_Exercise requirements_
Exclude all pictures, then restate the entries below word for word.

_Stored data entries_
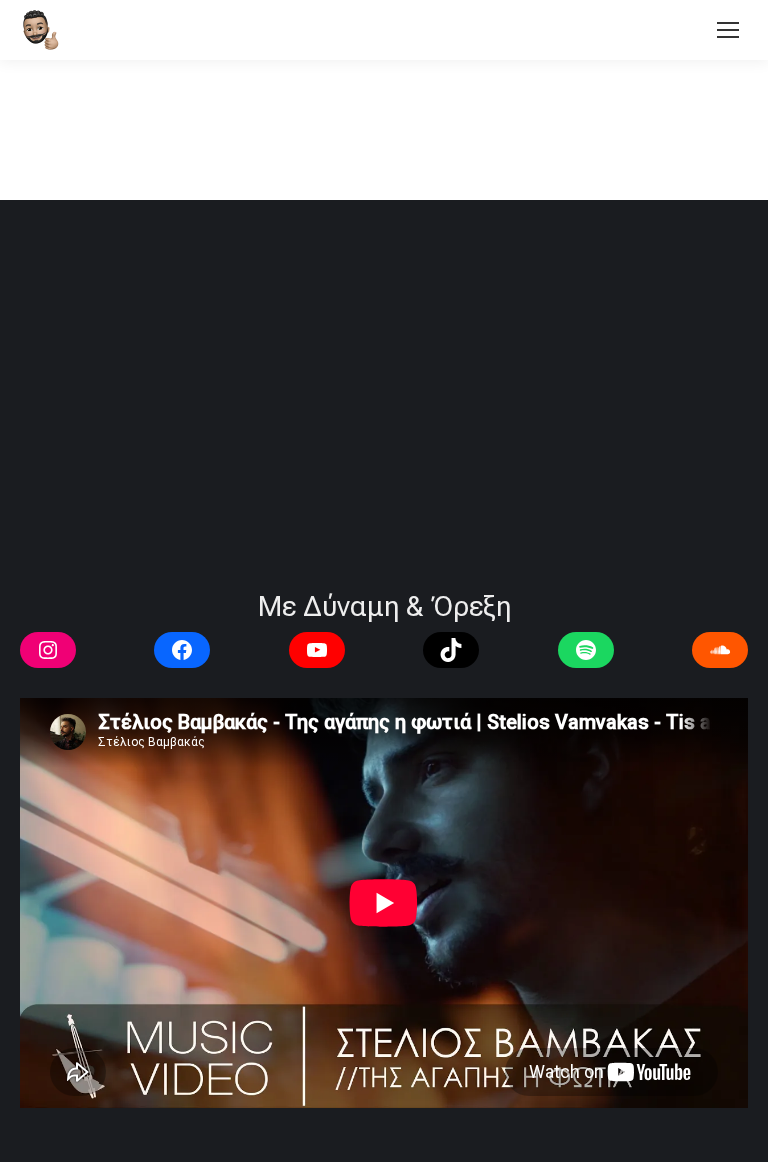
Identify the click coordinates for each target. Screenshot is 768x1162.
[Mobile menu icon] (728, 30)
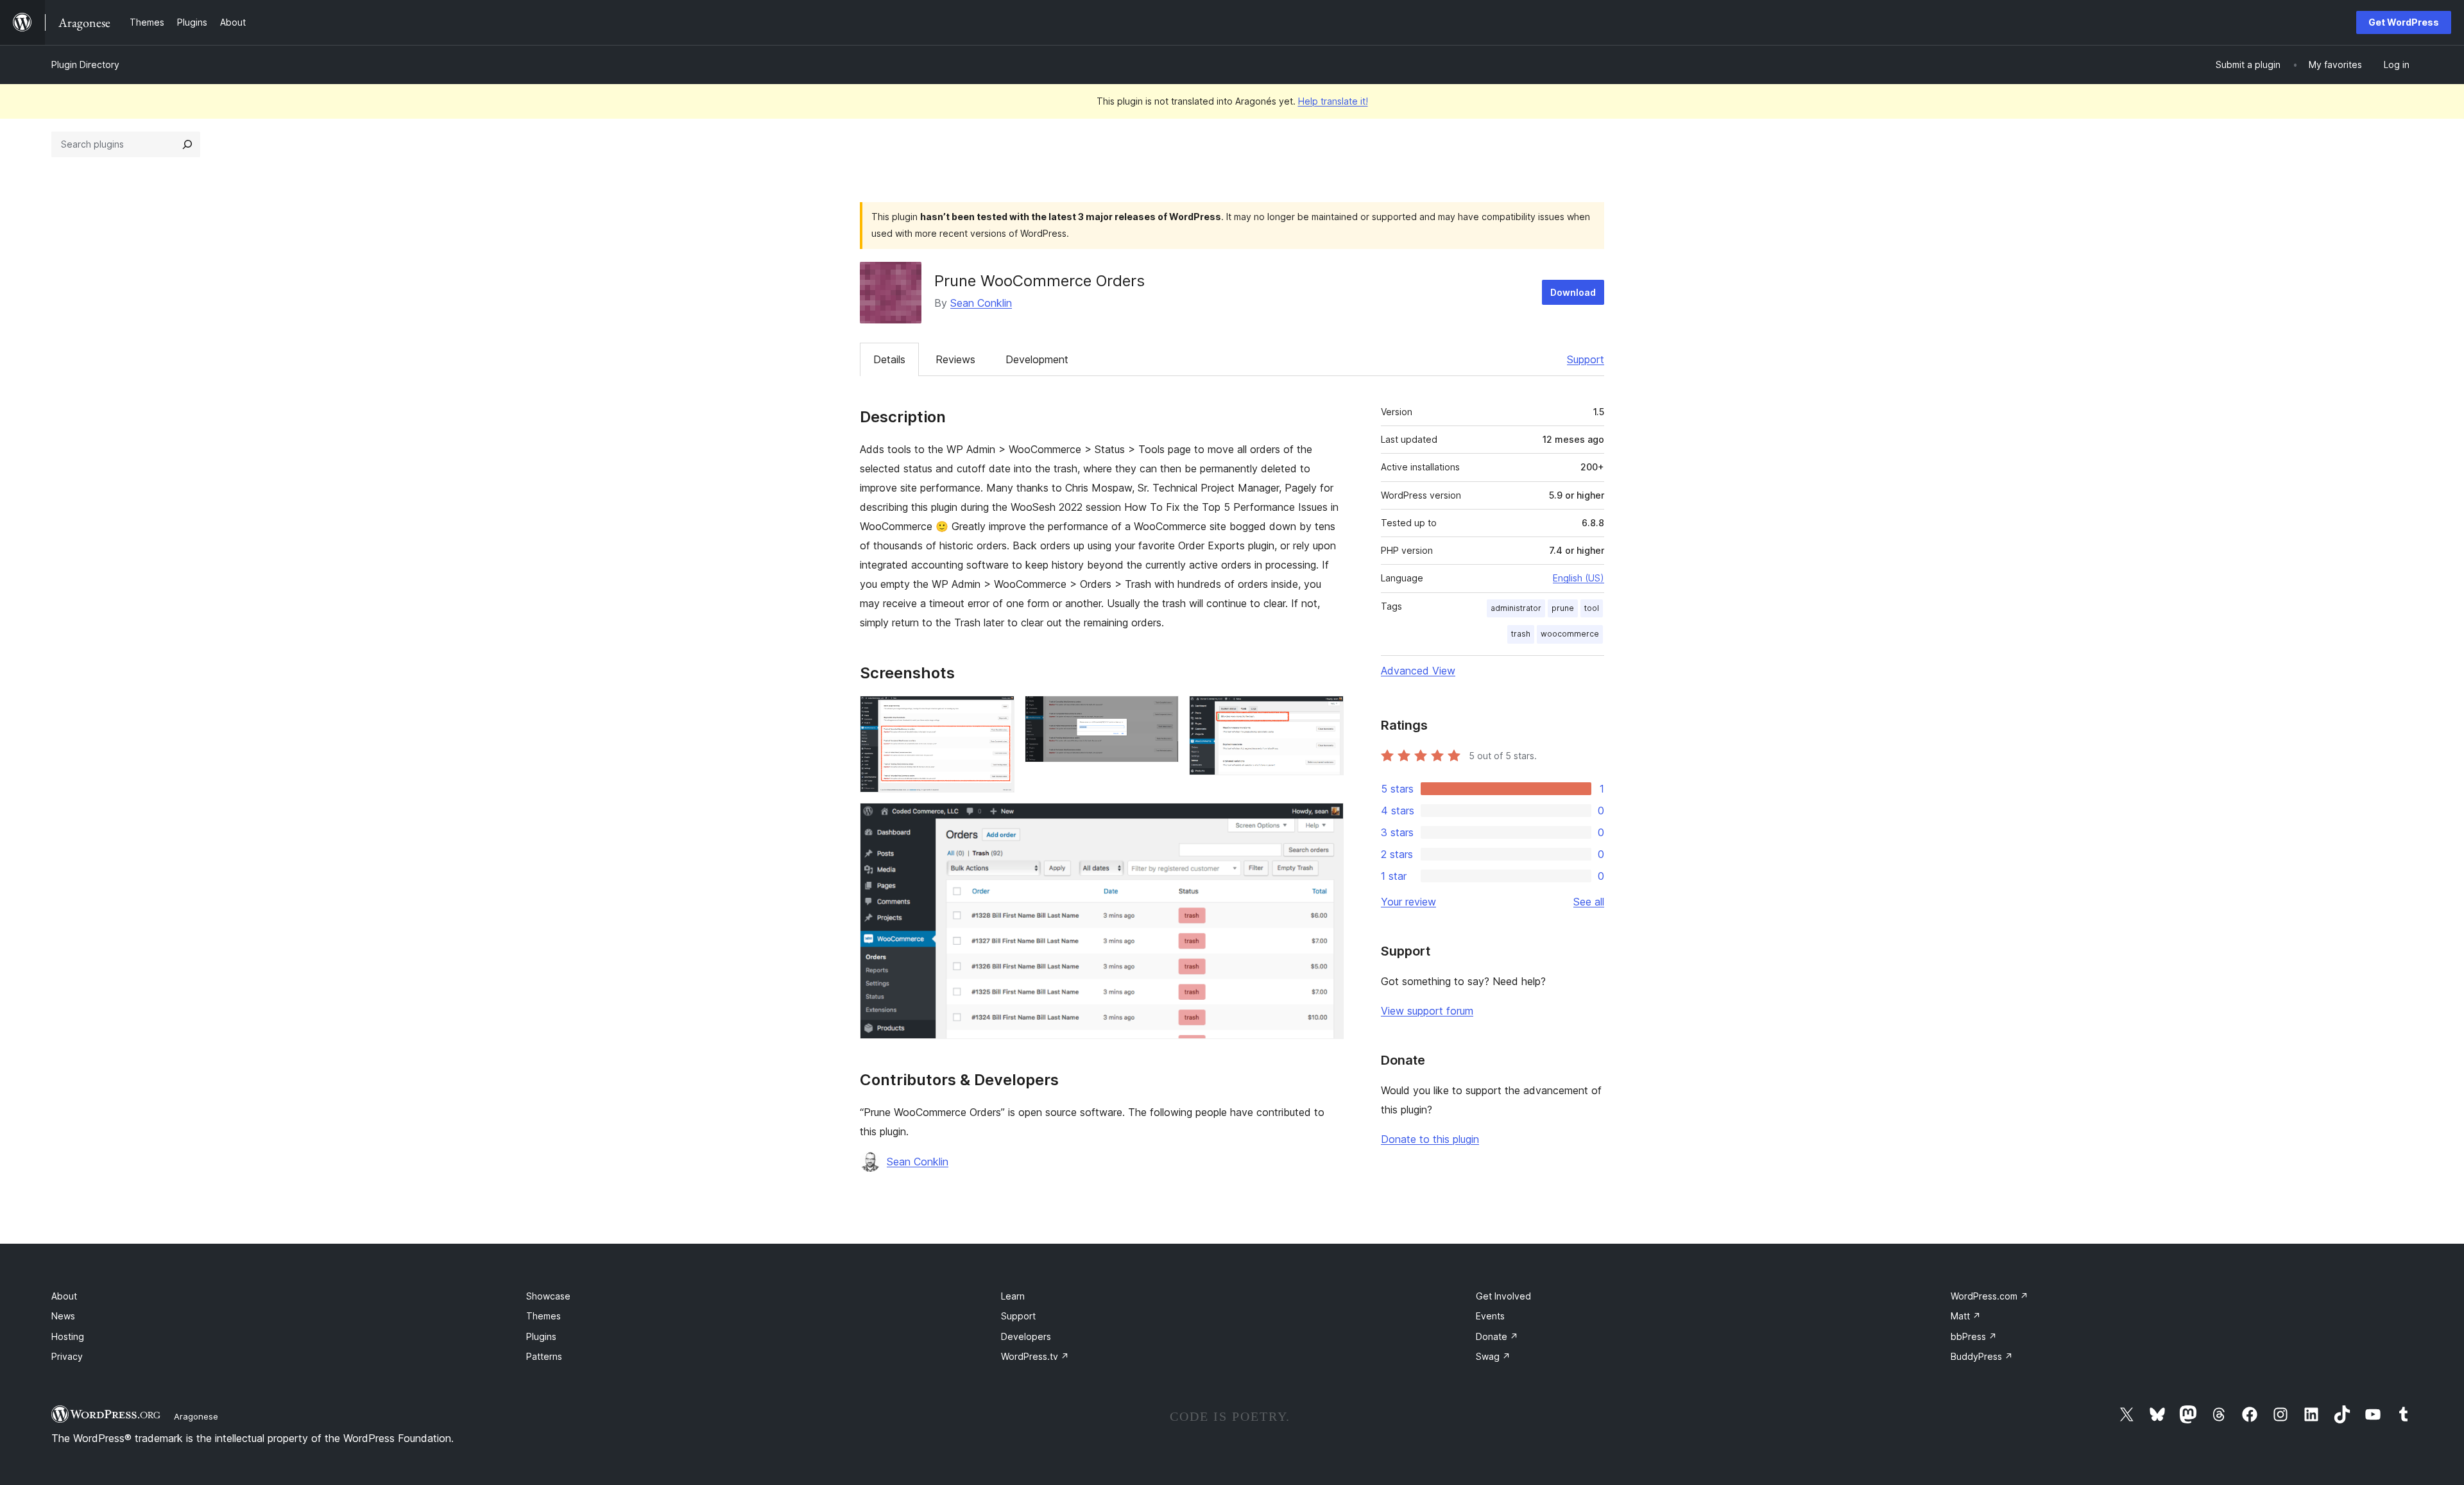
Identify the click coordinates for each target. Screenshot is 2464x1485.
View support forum (1427, 1010)
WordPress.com (1989, 1296)
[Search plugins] (187, 144)
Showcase (548, 1296)
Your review (1408, 901)
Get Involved (1503, 1296)
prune (1563, 608)
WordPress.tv (1035, 1356)
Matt (1966, 1315)
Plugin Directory (85, 64)
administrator (1516, 608)
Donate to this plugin (1430, 1139)
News (63, 1315)
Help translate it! (1333, 101)
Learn (1013, 1296)
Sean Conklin (981, 302)
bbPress (1974, 1336)
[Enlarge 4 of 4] (1326, 820)
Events (1490, 1315)
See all (1588, 901)
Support (1585, 359)
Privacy (67, 1356)
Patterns (544, 1356)
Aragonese (196, 1416)
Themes (543, 1315)
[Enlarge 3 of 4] (1326, 713)
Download (1573, 292)
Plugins (541, 1336)
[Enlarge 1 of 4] (997, 713)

_Written solution_
Identify the click coordinates for each target. Screenshot is 768x1162.
[Mobile menu icon] (728, 30)
Identify the click coordinates for each target. Screenshot is 2464x1485.
View support forum (1427, 1010)
WordPress.com (1989, 1296)
[Search plugins] (187, 144)
Showcase (548, 1296)
Your review (1408, 901)
Get Involved (1503, 1296)
prune (1563, 608)
WordPress.tv (1035, 1356)
Matt (1966, 1315)
Plugin Directory (85, 64)
administrator (1516, 608)
Donate to this plugin (1430, 1139)
News (63, 1315)
Help translate it! (1333, 101)
Learn (1013, 1296)
Sean Conklin (981, 302)
bbPress (1974, 1336)
[Enlarge 4 of 4] (1326, 820)
Events (1490, 1315)
See all (1588, 901)
Support (1585, 359)
Privacy (67, 1356)
Patterns (544, 1356)
Aragonese (196, 1416)
Themes (543, 1315)
[Enlarge 3 of 4] (1326, 713)
Download (1573, 292)
Plugins (541, 1336)
[Enlarge 1 of 4] (997, 713)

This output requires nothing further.